For each line below that includes the string "field", show the whole line.

[[ Supplied data open ]]

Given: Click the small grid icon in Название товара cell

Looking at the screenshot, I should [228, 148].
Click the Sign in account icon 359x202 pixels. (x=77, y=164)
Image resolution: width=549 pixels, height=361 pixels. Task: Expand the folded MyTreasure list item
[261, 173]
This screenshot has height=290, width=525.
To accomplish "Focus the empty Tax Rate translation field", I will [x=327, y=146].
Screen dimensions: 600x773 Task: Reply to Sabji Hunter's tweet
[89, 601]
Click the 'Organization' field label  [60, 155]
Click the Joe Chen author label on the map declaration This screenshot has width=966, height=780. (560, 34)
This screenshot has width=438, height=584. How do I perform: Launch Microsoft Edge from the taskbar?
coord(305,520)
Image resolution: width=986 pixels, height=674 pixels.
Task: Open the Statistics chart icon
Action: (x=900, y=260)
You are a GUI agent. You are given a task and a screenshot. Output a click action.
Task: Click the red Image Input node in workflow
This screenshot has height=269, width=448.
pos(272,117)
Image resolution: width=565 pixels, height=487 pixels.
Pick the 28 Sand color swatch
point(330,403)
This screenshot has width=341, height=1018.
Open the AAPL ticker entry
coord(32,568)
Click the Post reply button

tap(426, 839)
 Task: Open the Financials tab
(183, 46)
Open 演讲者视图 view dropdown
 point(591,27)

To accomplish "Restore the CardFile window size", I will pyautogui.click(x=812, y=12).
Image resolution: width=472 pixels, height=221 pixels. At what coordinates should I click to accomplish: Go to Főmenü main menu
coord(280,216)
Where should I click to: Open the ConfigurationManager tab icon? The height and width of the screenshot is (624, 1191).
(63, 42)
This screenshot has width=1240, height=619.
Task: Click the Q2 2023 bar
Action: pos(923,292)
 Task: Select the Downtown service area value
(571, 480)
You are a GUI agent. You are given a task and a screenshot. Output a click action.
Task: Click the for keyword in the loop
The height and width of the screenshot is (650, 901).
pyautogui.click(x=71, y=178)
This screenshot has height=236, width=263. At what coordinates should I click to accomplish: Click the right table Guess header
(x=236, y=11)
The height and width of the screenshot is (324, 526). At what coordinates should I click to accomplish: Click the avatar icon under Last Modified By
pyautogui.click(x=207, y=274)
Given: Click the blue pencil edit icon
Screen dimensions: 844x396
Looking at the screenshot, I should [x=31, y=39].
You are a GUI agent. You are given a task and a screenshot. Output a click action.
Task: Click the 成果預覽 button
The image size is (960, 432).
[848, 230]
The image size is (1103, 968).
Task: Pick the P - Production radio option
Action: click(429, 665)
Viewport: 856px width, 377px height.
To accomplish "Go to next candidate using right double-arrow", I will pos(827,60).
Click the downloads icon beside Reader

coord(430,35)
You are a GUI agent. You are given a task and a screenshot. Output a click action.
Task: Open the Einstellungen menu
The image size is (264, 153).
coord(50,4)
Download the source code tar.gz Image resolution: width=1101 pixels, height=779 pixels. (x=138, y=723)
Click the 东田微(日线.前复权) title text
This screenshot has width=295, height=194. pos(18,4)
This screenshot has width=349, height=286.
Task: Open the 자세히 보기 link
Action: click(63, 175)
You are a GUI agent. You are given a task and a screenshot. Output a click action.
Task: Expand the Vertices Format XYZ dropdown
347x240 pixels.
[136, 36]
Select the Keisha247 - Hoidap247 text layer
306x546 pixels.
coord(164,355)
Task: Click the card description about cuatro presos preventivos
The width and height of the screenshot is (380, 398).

[[ Supplied data closed ]]

Response to the exercise:
To accomplish "Focus the empty Tax Rate translation field", I will [x=327, y=146].
Click the 'Organization' field label  [60, 155]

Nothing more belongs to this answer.